» **Problem to solve**:
Set down the lines again without any changes, starting with the line containing "Given: Select the 1.44 odds badge" and going on through the line containing "Action: pyautogui.click(x=29, y=93)". Leave the pictures out of your answer.

» **Stored records**:
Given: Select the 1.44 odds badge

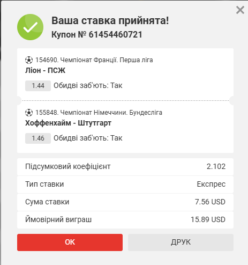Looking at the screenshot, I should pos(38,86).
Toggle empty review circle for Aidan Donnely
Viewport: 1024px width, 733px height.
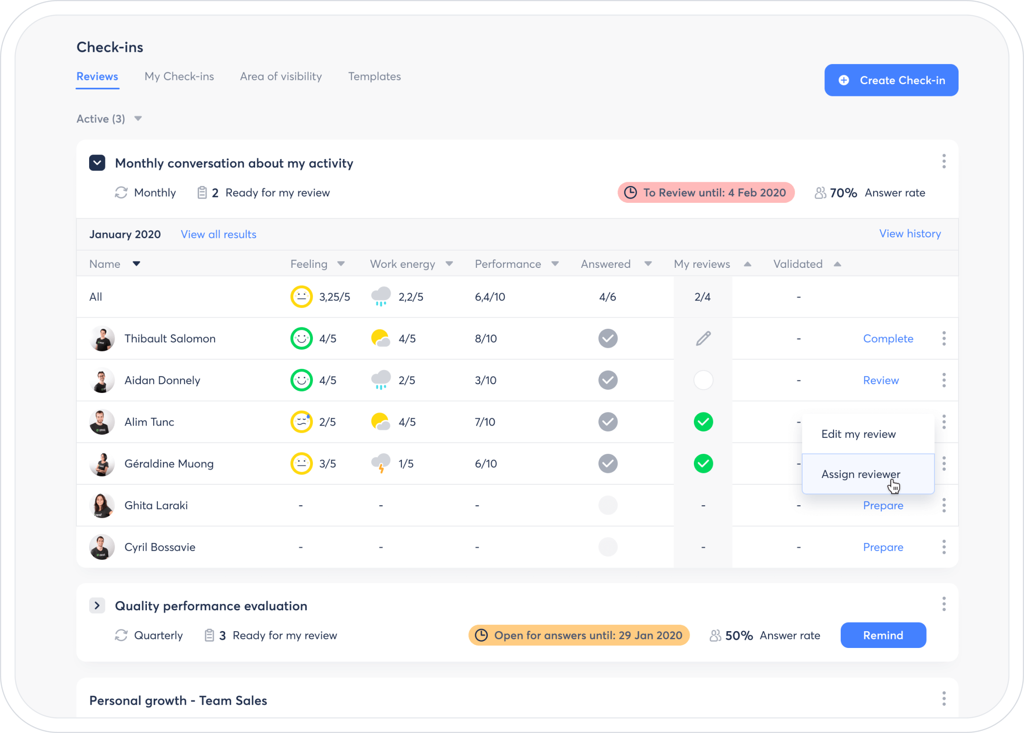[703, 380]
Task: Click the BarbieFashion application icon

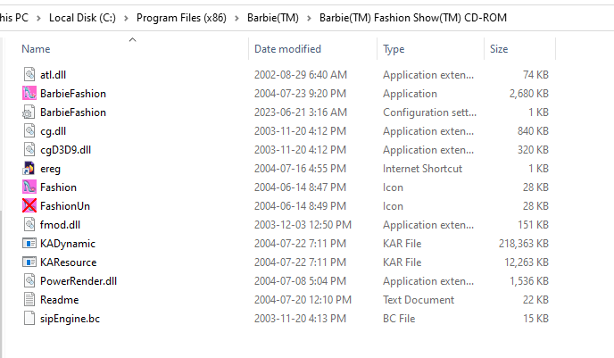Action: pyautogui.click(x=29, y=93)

==

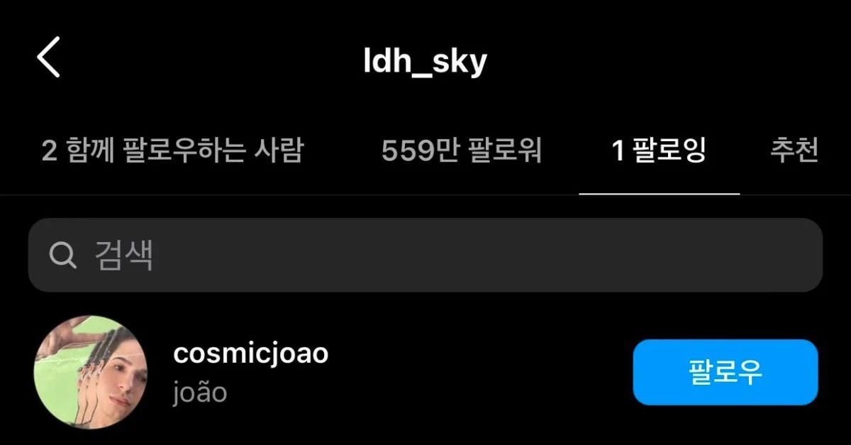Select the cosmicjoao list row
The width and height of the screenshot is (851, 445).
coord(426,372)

» **The result**:
Given: Select the 1.44 odds badge

Looking at the screenshot, I should pos(38,86).
Toggle empty review circle for Aidan Donnely
Viewport: 1024px width, 733px height.
[703, 380]
Task: Click the BarbieFashion application icon

Action: pyautogui.click(x=29, y=93)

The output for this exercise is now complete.